> DATA PROVIDED:

****

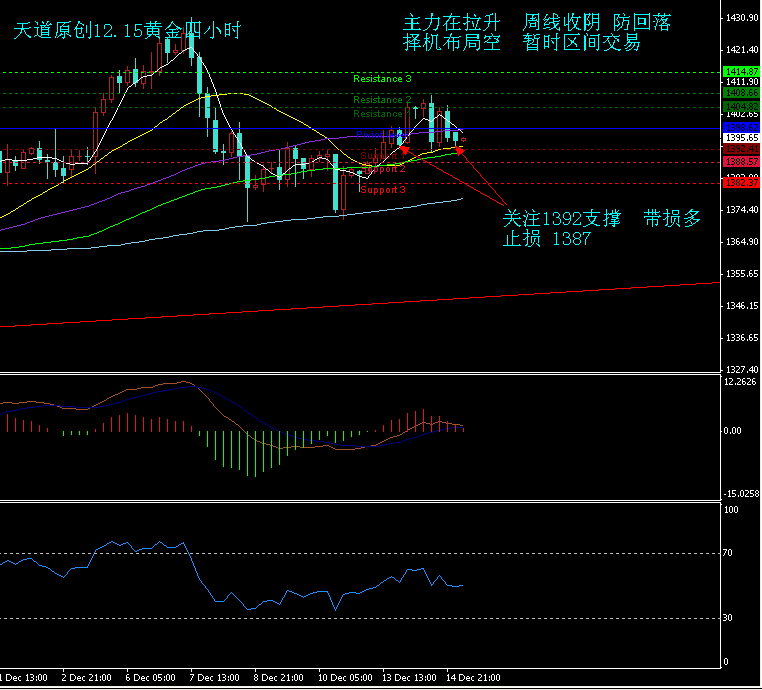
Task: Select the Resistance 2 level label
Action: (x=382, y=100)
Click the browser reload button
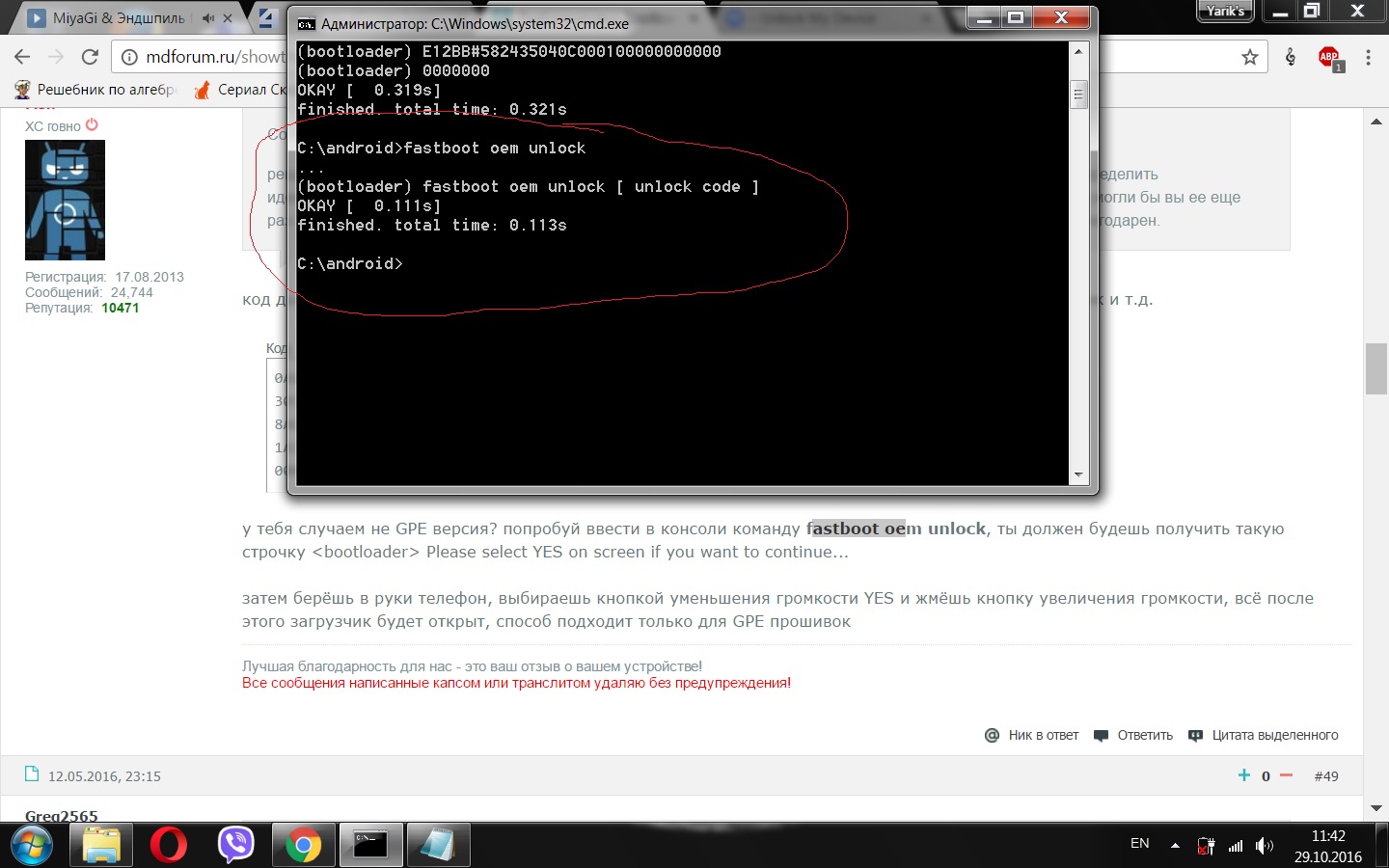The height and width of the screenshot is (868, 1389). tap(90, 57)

****

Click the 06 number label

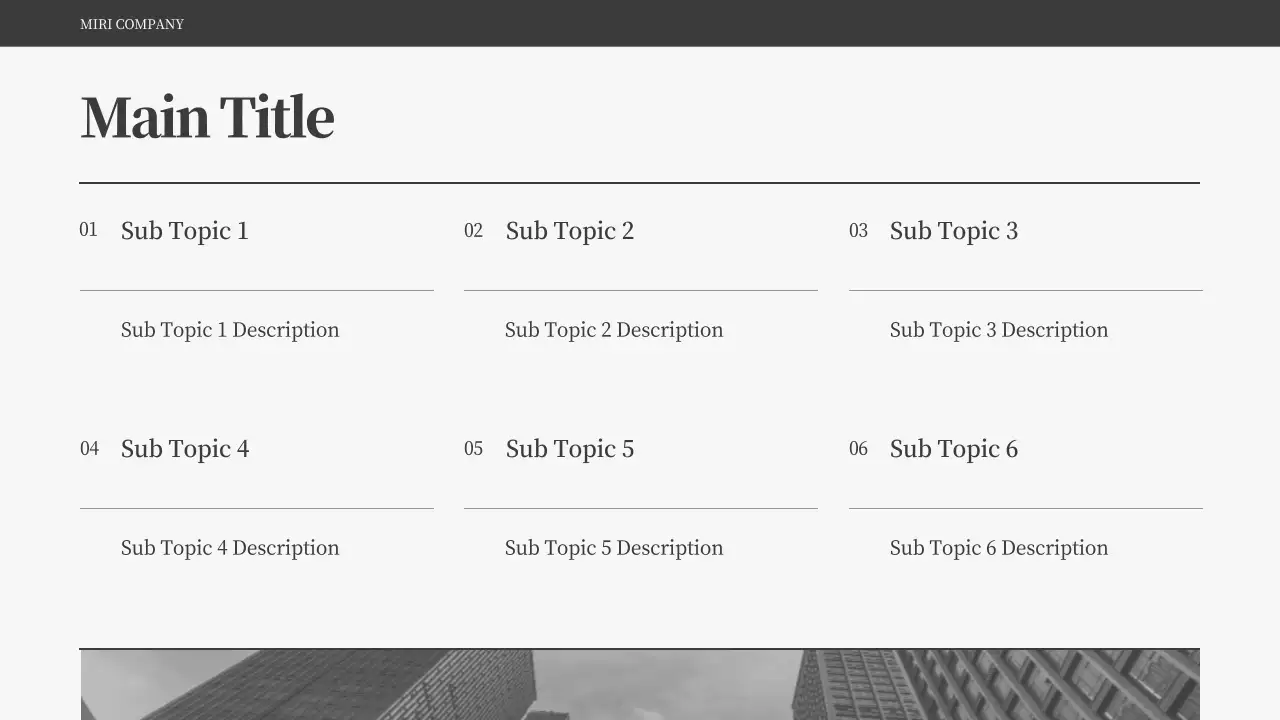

****

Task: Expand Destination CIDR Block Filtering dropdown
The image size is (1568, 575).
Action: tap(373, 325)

****

Extract every line above that contains the string "Click", treating uppercase and lowercase letters as different.

> TASK SOLUTION:
Click the browser reload button
Click the 06 number label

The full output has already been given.